- [Your assignment]
Take the data from its first line. Print each line exactly until the line containing "Task: Go back to the previous page" has been printed too.

= Beginning of Section =

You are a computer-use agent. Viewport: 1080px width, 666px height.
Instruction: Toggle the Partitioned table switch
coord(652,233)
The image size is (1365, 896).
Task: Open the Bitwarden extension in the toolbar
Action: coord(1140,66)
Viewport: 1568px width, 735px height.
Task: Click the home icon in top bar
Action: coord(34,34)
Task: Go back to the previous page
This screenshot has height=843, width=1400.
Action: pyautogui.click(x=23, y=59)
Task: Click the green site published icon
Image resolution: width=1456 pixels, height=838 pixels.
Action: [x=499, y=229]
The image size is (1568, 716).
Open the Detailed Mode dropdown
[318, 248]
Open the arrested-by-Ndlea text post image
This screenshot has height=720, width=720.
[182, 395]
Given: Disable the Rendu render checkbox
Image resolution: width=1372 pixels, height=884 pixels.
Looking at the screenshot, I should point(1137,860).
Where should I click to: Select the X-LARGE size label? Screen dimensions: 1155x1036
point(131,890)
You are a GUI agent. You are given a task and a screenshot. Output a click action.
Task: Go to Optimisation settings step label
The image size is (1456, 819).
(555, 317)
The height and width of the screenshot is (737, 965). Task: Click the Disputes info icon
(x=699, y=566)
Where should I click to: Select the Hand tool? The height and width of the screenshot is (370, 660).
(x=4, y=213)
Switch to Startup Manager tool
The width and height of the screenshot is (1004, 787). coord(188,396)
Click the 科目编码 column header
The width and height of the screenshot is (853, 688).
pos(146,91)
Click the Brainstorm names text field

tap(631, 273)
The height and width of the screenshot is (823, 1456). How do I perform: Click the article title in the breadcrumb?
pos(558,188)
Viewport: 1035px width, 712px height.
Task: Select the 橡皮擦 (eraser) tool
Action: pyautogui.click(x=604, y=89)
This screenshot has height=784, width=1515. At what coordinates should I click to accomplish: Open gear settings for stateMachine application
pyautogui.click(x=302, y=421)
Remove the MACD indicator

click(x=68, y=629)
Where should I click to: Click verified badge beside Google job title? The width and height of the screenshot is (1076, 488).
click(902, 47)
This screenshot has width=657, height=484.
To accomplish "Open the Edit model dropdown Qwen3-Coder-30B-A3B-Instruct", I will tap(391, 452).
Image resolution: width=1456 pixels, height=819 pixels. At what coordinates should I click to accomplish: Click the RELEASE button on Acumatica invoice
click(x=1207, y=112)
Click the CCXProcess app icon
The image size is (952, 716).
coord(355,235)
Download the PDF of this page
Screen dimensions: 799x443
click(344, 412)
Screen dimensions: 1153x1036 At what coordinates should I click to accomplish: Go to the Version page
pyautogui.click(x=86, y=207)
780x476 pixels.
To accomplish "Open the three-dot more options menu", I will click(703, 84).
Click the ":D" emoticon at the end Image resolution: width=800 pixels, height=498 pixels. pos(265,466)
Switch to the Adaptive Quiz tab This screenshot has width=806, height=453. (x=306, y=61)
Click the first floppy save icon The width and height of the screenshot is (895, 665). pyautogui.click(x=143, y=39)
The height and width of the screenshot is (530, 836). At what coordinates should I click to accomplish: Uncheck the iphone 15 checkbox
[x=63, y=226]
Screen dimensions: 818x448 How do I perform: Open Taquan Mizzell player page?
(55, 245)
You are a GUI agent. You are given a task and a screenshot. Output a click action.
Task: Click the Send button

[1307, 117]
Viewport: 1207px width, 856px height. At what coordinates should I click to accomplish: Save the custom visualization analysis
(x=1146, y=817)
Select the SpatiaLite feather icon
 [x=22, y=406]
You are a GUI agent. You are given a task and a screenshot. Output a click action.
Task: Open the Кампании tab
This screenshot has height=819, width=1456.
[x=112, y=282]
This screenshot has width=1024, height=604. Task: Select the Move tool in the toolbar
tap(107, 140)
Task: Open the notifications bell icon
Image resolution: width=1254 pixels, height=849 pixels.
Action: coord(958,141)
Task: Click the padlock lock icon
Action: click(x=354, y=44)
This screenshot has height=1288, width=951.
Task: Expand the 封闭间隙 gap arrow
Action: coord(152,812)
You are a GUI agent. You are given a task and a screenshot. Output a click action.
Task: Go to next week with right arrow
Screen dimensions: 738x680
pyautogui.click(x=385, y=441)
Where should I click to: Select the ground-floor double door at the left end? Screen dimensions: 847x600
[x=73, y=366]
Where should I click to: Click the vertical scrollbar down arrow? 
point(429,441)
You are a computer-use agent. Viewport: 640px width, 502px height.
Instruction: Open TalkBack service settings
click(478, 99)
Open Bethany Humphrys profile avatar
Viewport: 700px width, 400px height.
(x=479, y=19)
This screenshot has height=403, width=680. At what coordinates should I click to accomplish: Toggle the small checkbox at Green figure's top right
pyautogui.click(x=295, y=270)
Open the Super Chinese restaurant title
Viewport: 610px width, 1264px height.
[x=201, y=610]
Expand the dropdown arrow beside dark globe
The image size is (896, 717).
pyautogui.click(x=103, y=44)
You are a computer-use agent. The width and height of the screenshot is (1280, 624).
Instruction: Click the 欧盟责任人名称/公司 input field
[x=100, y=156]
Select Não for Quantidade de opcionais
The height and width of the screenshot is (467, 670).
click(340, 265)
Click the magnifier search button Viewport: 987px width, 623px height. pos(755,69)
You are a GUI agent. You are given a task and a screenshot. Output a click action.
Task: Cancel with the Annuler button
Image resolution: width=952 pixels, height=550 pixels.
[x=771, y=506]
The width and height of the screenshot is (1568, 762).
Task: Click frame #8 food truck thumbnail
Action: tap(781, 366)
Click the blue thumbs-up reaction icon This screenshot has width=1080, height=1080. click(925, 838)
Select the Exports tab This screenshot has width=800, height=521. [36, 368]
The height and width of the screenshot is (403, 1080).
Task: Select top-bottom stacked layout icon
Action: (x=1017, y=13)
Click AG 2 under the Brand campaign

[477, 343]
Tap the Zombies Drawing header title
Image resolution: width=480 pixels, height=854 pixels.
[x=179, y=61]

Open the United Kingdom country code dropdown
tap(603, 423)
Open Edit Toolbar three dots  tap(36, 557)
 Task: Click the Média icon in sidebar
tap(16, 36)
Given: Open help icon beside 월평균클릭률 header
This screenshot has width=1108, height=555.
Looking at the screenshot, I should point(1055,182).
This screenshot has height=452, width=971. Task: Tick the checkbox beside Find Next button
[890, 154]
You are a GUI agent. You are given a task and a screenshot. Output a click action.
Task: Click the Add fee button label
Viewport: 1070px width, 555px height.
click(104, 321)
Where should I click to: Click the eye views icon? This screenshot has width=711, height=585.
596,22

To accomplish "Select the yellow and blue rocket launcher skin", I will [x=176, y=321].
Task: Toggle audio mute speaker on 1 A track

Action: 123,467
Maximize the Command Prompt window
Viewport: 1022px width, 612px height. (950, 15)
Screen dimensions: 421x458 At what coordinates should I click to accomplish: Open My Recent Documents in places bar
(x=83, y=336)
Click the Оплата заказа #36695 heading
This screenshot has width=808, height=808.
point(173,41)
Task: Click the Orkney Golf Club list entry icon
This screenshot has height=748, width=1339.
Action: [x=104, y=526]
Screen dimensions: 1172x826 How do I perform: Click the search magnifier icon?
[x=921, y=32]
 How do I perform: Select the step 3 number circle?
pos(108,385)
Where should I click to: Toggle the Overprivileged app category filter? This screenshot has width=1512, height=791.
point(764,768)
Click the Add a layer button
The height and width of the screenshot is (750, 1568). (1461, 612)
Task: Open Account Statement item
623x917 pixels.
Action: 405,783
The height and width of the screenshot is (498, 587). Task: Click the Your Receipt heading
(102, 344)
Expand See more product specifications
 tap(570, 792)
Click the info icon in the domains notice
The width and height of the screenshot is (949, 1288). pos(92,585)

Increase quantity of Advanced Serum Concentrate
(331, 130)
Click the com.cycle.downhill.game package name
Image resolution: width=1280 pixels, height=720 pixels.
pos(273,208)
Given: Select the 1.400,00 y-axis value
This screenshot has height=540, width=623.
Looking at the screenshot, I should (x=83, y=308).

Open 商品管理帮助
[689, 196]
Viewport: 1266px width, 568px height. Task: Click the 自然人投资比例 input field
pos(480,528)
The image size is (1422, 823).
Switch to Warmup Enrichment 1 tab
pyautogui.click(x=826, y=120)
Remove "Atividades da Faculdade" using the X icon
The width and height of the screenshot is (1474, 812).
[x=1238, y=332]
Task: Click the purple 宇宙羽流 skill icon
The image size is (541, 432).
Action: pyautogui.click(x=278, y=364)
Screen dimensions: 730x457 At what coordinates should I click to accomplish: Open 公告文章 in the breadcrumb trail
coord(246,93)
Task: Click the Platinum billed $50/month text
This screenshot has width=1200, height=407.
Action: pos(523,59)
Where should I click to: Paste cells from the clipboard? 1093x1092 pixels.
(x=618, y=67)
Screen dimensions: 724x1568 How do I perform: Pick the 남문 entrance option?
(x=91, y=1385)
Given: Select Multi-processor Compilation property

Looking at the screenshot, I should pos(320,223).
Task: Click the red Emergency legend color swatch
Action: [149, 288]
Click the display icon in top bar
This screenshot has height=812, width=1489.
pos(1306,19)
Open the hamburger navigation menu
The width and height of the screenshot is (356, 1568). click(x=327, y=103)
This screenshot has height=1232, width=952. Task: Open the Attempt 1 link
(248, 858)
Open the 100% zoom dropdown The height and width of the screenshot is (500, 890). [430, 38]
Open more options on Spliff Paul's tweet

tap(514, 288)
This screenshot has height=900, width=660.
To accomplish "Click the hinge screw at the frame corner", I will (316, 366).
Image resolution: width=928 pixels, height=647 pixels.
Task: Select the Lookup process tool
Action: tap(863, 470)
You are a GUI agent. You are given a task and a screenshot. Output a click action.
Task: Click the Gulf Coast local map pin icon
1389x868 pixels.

= End of Section =

- [Response for this exercise]
You are a computer-use agent. Viewport: 1080px width, 666px height.
Instruction: Toggle the Partitioned table switch
coord(652,233)
The image size is (1365, 896).
Task: Open the Bitwarden extension in the toolbar
Action: coord(1140,66)
Viewport: 1568px width, 735px height.
Task: Click the home icon in top bar
Action: coord(34,34)
Task: Go back to the previous page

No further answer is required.